Ficha

Versión en español

Course: 2025/2026

High-performance computing for big data in companies

(17231)

Master in Big Data Analytics (Plan: 352 - Estudio: 322)

EPI

Coordinating teacher: GARCIA BLAS, FRANCISCO JAVIER

Department assigned to the subject: Computer Science and Engineering Department

Type: Compulsory

ECTS Credits: 3.0 ECTS

Course: 1º

Semester: 1º

Objectives

Basic Skills * Knowledge and understanding that provide a basis or opportunity for originality in developing and / or applying ideas, often in a research context * That the students can apply the broader (or multidisciplinary) acquired knowledge and ability to solve problems in new or unfamiliar environments within contexts related to their field of study * Students must possess the learning skills that enable them to continue studying in a way that will be largely self-directed or autonomous. General Competencies * Apply the theoretical underpinnings of the techniques for the high-performance processing of large volumes of data as a basis for the development and adaptation of such techniques to specific problems * Identify different techniques and paradigms for processing large amounts of data, and differentiate them according to their theoretical and practical features * Use skills for teamwork and getting along with other independently Specific Skills * Apply basic knowledge of big data programming techniques using advanced technologies and methods for treating large volumes of data * Identify opportunities that data processing techniques can make to the improvement of the activity of enterprises and organizations * Provide basic and fundamental knowledge of big data processing frameworks * Identify and select suitable frameworks and software tools for the treatment of large amounts of data * Making efficient use of distributed platforms for high-performance data processing Learning Results * Manage the basics of big data processing frameworks. * Ability to use high-performance architectures and technologies for large volumes of data. * Knowledge of design techniques and application development of high-performance big data computing. * Skills to analyze and model the most appropriate frameworks for each problem, adapting to the specifications of individual cases

Learning Outcomes

Link to document

Description of contents: programme

1. Introduction to Big Data Processing 2. MapReduce Paradigm 3. Storage Systems Big Data environments * HDFS as distributed file system * Commands for managing files in HDFS 4. Frameworks for intensive computing data * Introduction to Apache Hadoop * Apache Spark * Access and processing a large volume of data * Streaming Data Processing 4. Management computational resources * Introduction to Apache Yarn * Deploying applications in corporate Big Data environments * Tools for monitoring Big Data applications

Learning activities and methodology

Learning activities: * Lectures * Hands-on land lab projects * Personal student work. Teaching methodology: * Presential lectures imparted in the class, using multimedia and informatics support, to develop the course's main concepts. Reading materials will be provided to complement student's knowledge. * Reading recommended texts, from papers, technical journals, manuals, and reports, to extend the student's knowledge of the subject topics. * Solving practical jobs, problems, etc. proposed in class (individually or in groups). * AI tools are allowed under the declaration of the student.

Assessment System

% end-of-term-examination/test 60
% of continuous assessment (assigments, laboratory, practicals...) 40

Calendar of Continuous assessment

Use of Artificial Intelligence tools selectively allowed in this subject. The teacher may indicate a list of assignments and exercises that the student may perform using AI tools, specifying how they should be used, and how the student should describe the use he/she has made of them. If the use of AI by the student gives rise to academic fraud by falsifying the results of an exam or work required to accredit academic performance, the provisions of the Regulation of the University Carlos III of Madrid of partial development of the Law 3/2022, of February 24, of university coexistence will be applied.

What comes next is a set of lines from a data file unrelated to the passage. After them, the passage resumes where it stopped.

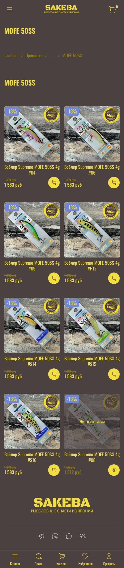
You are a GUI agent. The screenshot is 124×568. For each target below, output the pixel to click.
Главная (11, 55)
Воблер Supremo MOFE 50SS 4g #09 (32, 265)
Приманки (33, 55)
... (52, 55)
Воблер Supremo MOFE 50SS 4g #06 (92, 169)
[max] (69, 537)
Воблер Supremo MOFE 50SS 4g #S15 (92, 361)
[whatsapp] (55, 537)
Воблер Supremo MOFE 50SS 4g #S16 (32, 457)
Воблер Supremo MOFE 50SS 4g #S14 (32, 361)
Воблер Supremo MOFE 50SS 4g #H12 (92, 265)
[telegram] (41, 537)
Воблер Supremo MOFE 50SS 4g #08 (92, 457)
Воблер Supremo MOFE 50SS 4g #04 (32, 169)
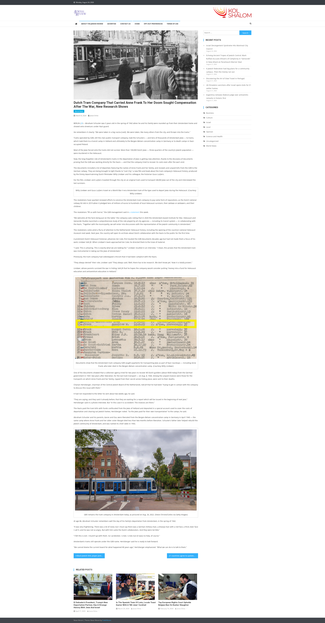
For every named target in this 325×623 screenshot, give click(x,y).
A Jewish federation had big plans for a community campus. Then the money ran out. (227, 70)
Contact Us (125, 24)
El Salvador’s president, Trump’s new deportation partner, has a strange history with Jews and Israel (91, 605)
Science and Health (214, 136)
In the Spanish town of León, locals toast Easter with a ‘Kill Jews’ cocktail (136, 603)
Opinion (209, 132)
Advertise (111, 24)
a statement (134, 212)
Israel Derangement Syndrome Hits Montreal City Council (227, 47)
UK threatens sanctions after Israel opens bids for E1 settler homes (228, 87)
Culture (209, 117)
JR (82, 123)
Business (210, 113)
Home (137, 24)
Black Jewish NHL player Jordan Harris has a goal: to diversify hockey (91, 555)
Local (208, 127)
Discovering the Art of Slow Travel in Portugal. (225, 78)
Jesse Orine (94, 115)
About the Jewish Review (92, 24)
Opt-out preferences (153, 24)
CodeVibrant (106, 620)
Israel (208, 122)
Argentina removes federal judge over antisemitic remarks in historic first (227, 96)
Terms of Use (172, 24)
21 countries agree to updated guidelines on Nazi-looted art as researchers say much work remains (183, 555)
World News (79, 111)
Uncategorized (212, 141)
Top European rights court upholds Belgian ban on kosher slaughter (174, 603)
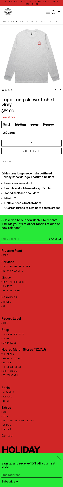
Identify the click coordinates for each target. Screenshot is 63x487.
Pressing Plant (11, 250)
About (4, 255)
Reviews (6, 429)
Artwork (6, 302)
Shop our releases (13, 334)
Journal (6, 425)
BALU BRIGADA (9, 371)
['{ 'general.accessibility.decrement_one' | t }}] (4, 143)
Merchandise (8, 343)
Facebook (6, 397)
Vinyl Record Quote (13, 282)
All (12, 22)
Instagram (7, 392)
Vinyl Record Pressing (15, 266)
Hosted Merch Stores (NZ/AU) (23, 349)
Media (4, 416)
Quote (6, 277)
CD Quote (6, 286)
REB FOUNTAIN (9, 375)
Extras (5, 339)
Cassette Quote (11, 291)
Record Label (11, 318)
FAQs (4, 412)
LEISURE (6, 363)
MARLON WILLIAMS (11, 358)
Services (7, 262)
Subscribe (55, 239)
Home (4, 22)
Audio (4, 306)
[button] (53, 12)
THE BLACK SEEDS (11, 367)
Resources (9, 297)
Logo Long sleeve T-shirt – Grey (38, 22)
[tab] (3, 90)
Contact (7, 435)
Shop (5, 330)
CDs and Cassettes (13, 271)
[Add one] (59, 143)
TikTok (5, 401)
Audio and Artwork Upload (17, 421)
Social (5, 388)
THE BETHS (7, 354)
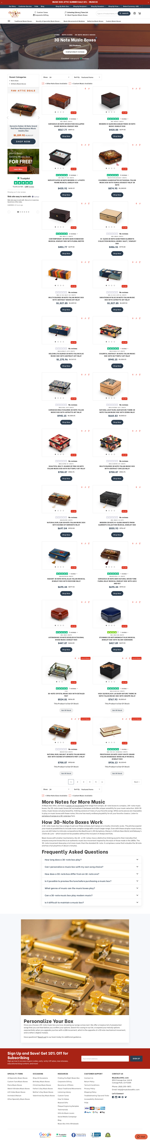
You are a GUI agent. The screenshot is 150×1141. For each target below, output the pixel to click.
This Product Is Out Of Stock (66, 703)
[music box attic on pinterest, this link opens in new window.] (123, 1097)
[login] (134, 13)
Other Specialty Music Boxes (19, 1099)
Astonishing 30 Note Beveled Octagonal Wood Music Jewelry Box (66, 638)
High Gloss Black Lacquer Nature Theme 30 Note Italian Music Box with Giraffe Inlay (117, 694)
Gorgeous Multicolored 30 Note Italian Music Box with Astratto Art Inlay (66, 411)
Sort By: (77, 77)
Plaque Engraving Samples (68, 1106)
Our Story (12, 6)
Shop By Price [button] (113, 6)
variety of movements (75, 805)
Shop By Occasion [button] (97, 6)
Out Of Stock (66, 710)
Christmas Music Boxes (42, 1085)
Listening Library (64, 1092)
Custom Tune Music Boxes (18, 1081)
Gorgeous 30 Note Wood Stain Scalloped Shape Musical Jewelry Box (66, 125)
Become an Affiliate (65, 1085)
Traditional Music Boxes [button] (23, 21)
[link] (23, 109)
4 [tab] (63, 112)
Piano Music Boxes (15, 1085)
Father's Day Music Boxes (43, 1088)
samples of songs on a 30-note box (56, 815)
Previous (7, 117)
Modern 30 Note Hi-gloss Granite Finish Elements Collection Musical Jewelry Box (117, 523)
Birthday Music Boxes (41, 1081)
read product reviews (75, 51)
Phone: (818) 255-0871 (121, 1086)
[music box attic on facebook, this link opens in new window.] (113, 1097)
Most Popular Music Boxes (77, 15)
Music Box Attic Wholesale (68, 1123)
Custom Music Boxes (113, 21)
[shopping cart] (139, 13)
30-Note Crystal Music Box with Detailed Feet (66, 694)
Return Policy (89, 1081)
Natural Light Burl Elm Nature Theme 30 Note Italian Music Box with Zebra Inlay (117, 411)
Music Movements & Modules (74, 21)
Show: (45, 77)
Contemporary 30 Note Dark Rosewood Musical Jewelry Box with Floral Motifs (66, 239)
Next (38, 117)
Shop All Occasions (40, 1078)
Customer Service (25, 6)
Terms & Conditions (91, 1085)
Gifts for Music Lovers (66, 1113)
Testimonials (63, 1109)
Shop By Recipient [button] (80, 6)
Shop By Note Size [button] (62, 6)
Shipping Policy (90, 1092)
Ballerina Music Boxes (95, 21)
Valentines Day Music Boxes (44, 1095)
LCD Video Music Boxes (16, 1092)
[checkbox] (23, 81)
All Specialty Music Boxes (17, 1078)
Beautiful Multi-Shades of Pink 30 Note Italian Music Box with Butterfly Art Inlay (66, 467)
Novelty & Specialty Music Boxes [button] (48, 21)
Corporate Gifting (42, 15)
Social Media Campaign (67, 1116)
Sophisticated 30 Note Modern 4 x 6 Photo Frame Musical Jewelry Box (66, 181)
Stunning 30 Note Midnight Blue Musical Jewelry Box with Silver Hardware (117, 638)
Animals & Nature (14, 1095)
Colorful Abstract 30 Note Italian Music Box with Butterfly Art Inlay (117, 354)
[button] (132, 6)
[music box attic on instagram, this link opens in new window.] (116, 1097)
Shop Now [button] (23, 141)
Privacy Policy (89, 1088)
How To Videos (63, 1099)
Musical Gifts (63, 1102)
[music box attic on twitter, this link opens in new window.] (126, 1097)
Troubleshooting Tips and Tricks (96, 1095)
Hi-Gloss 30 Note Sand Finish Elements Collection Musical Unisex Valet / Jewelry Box (117, 241)
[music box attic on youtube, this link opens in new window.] (119, 1097)
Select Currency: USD (131, 6)
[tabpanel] (59, 100)
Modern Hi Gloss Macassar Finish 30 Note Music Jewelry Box (117, 125)
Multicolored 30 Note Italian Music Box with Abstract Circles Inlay (117, 467)
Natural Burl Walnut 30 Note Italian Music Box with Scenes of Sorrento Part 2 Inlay (66, 755)
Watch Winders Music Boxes (19, 1088)
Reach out (42, 1037)
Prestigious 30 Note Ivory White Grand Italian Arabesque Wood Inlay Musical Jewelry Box (117, 756)
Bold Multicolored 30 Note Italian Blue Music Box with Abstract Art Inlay (66, 354)
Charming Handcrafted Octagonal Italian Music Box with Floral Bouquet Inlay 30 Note (117, 182)
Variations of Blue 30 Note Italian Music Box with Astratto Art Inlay (117, 298)
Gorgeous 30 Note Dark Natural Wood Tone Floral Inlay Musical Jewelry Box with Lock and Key (117, 581)
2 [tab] (58, 112)
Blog (42, 6)
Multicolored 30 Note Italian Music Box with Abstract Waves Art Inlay (66, 298)
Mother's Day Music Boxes (43, 1092)
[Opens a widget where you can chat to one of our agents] (141, 1137)
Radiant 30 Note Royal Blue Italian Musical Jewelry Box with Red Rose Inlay (66, 579)
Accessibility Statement (93, 1099)
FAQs (36, 6)
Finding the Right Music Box (69, 1078)
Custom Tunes (42, 12)
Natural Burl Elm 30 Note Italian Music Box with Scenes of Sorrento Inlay (66, 523)
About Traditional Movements (69, 1088)
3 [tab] (60, 112)
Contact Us (88, 1078)
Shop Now (66, 136)
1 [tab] (55, 112)
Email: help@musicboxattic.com (125, 1089)
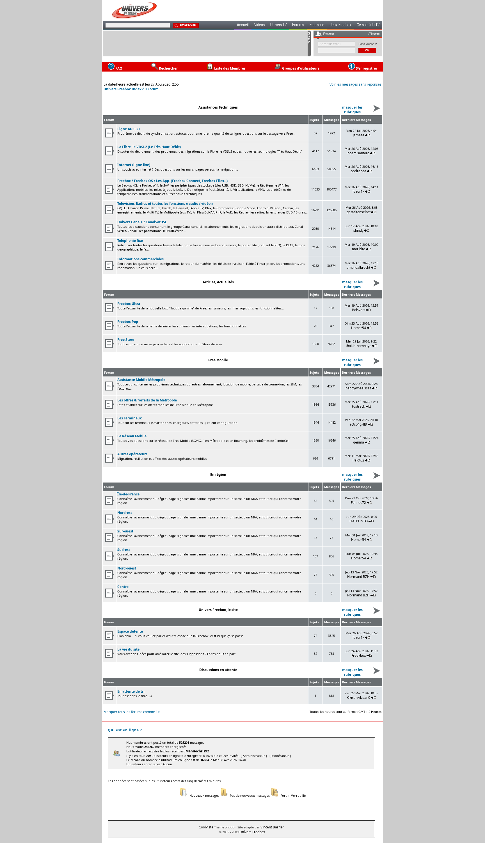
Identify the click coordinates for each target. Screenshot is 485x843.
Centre (123, 586)
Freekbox (358, 655)
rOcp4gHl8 (358, 424)
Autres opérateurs (132, 454)
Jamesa (358, 135)
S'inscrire (374, 34)
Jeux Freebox (340, 25)
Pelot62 (358, 460)
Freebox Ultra (128, 303)
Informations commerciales (140, 259)
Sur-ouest (125, 531)
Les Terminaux (129, 418)
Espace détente (130, 631)
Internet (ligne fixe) (133, 164)
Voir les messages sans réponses (355, 84)
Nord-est (124, 512)
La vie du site (128, 649)
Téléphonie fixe (130, 240)
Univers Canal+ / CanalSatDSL (142, 222)
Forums (298, 25)
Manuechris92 (197, 751)
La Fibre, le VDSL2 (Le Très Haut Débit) (149, 146)
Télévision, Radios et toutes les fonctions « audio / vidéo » (165, 203)
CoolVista (206, 827)
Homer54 (358, 327)
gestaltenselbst (358, 212)
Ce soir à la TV (368, 25)
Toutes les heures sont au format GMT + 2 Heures (345, 711)
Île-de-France (128, 494)
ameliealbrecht (358, 267)
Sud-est (123, 549)
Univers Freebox (252, 832)
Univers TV (278, 25)
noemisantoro (358, 153)
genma (358, 442)
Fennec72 (358, 502)
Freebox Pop (127, 321)
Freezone (317, 25)
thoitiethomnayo (358, 345)
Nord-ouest (126, 568)
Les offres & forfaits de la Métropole (147, 400)
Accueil (243, 25)
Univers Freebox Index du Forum (131, 89)
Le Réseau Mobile (132, 436)
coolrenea (358, 171)
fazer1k (358, 191)
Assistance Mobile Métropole (141, 379)
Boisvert (358, 309)
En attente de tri (131, 691)
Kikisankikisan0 (358, 697)
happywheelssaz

1.- Continuous evaluation (40%)

    * Class activities.
    * Individual or collective projects made along the course.

2.- Final exam (60%)

It is mandatory to obtain at least 4 points over 10 in each of the evaluable parts of the subject.

Basic Bibliography

Holden Karau, Andy Konwinski, Patrick Wendell & Matei Zaharia. Learning Spark. O¿Reilly. 2015
Martin Odersky, Lex Spoon, Bil Venners. Programming in Scala. Artima.

The course syllabus may change due academic events or other reasons.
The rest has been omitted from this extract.